2. Morphological coalescence
English does not distinguish the simple past tense from the passive participle in regular verbs—both are pressed in this case. That is known as morphological coalescence, when two functionally distinct forms are identical in appearance.
The simple past, being a tense, is used as the main verb in clauses; you can substitute it for the simple present press(es), the present perfect has/have pressed, etc.
The passive participle, being a participle, is not used as the main verb in a clause, but it is used in various types of absolute constructions, i.e., phrases with no main verbs embedded in sentences, known as participial phrases. One common type of participial phrase has the basic structure [possessive determiner] [possessee] [participle] [various other complements]
and denotes a state or action that applies to the subject of the main clause while the action in the main clause takes place; for example:
He walked down the corridor, his head held high.
She ran up the stairs, her voice ringing out loud and clear.
He slouched into the room, his hands stuffed firmly in his pockets.
3. Punctuation
Distinct main clauses are generally separated by conjunctions, semicolons, or full stops (or exclamation marks, etc.) in English. Commas are used to bound off various types of subordinate clauses and often also absolute constructions, but should not, according to traditional rules of punctuation, be used to separate main clauses; doing so is what’s known as a comma splice.
Putting it together
The logical semantic properties of the passage in question here make it likely that the intended course of events is that ‘she’ (whoever she is) first ran towards the display and then, when she got there, pressed her nose to the glass. The punctuation (a simple comma with no conjunction), however, leads us to want to interpret the whole thing as one sentence, rather than two.
In many cases, this does not really create that much of a problem, because in many cases it’s simply not possible to interpret something as a single sentence. For example:
She ran towards the display, I pressed my nose against the glass
This is a comma splice, but it’s still quite unambiguous—there are two separate subjects and two separate main verbs, both with distinct further complements (“towards the display” in the first, “my nose” and “against the glass” in the second), so there must be two main clauses. There is no possible way to interpret either as some type of subordinate element of the other.

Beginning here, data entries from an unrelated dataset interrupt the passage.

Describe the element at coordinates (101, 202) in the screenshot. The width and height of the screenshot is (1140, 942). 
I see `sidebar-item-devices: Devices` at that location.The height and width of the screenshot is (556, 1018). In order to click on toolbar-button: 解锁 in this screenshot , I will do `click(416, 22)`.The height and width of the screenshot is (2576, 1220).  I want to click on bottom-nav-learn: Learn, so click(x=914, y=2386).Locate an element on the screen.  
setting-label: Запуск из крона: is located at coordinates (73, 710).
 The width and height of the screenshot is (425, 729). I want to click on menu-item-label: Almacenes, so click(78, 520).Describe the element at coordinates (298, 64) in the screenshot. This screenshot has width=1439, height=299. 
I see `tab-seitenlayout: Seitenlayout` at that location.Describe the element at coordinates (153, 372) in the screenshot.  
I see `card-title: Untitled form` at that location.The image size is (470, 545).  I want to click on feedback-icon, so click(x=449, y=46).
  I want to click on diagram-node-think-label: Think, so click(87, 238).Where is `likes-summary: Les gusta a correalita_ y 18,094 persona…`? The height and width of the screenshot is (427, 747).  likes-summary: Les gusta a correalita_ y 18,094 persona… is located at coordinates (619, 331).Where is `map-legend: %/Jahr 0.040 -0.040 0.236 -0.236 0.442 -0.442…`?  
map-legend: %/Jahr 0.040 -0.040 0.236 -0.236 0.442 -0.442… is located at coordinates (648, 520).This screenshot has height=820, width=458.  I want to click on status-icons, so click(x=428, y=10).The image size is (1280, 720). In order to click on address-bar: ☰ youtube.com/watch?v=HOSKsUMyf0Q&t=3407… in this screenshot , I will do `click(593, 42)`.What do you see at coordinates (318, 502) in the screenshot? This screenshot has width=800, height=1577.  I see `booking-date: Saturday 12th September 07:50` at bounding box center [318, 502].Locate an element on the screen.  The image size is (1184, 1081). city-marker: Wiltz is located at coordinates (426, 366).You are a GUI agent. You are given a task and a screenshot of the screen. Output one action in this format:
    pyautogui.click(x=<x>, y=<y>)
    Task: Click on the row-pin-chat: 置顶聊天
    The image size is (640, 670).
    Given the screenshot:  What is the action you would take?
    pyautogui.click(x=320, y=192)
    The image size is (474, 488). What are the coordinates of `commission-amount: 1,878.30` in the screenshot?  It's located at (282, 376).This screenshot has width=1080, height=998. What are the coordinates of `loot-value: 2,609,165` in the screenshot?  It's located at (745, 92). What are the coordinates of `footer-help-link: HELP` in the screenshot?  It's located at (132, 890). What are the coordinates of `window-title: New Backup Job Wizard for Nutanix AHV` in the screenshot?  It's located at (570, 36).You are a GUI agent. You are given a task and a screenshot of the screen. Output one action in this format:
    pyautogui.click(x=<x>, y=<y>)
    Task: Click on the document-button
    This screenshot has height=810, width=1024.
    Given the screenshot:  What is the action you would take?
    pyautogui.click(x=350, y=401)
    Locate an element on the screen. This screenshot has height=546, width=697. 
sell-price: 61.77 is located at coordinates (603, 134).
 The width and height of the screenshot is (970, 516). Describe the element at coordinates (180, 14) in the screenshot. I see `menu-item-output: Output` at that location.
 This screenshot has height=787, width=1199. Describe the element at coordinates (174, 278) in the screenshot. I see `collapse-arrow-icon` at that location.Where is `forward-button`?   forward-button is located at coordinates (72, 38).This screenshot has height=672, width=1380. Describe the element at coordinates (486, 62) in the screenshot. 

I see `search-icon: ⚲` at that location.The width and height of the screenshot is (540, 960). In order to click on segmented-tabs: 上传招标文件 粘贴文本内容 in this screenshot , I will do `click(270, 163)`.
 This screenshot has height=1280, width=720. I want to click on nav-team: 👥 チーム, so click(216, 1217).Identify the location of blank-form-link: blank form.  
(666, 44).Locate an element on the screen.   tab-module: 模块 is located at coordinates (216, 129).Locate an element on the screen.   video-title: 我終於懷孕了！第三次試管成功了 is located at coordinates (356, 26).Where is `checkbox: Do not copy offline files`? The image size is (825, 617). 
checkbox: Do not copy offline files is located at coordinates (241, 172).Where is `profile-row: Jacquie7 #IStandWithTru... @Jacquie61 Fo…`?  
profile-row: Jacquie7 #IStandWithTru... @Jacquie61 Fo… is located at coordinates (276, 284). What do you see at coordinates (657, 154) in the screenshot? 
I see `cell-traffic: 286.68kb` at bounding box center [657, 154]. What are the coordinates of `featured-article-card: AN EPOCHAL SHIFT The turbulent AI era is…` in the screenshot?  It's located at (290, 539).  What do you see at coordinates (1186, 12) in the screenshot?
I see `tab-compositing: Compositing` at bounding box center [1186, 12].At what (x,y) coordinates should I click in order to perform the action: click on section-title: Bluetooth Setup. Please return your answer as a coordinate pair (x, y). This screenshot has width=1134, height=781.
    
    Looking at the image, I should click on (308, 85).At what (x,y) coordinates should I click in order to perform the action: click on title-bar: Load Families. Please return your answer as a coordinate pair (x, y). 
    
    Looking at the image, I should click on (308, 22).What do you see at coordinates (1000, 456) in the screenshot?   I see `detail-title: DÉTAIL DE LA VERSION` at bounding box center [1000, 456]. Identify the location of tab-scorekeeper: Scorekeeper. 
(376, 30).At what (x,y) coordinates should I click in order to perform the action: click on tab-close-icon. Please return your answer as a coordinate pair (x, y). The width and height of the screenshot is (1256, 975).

This is not the case with your sentence, though: “She ran towards the display” is a main clause, no doubt about it; but “her nose pressed against the glass” is syntactically ambiguous.
Because the simple past and the passive participle are identical and because press is one of those verbs that can be either transitive or unaccusative(-ish), two different interpretations are, on the face of it, equally valid:
- Active unaccusative clause: her nose pressed against the window = her nose was pressing up against the window
- Passive participial phrase: her nose pressed against the window = her nose being pressed up against the window [by her]
The former of these is a main clause; the latter a subordinate phrase. The former does not indicate any particular temporal relationship between itself and the preceding main clause (it can be simultaneous, or it can be sequential—depends on the context); the latter specifically encodes taking place simultaneously with the preceding main clause.
Now you see the problem with the latter half of the statement:
The comma and lack of conjunction leads us to read it as a subordinate phrase, which reading entails simultaneity; but the logic of the statement as a whole leans heavily towards sequentiality, which requires a main clause reading.
Conflict ensues, and you end up having to choose one or the other as a suboptimal compromise: you either let syntax and punctuation win (well-formed sentence, but doesn’t make sense), or you let semantics win (makes sense, but ill-formed sentence). You and your friend just chose different compromises.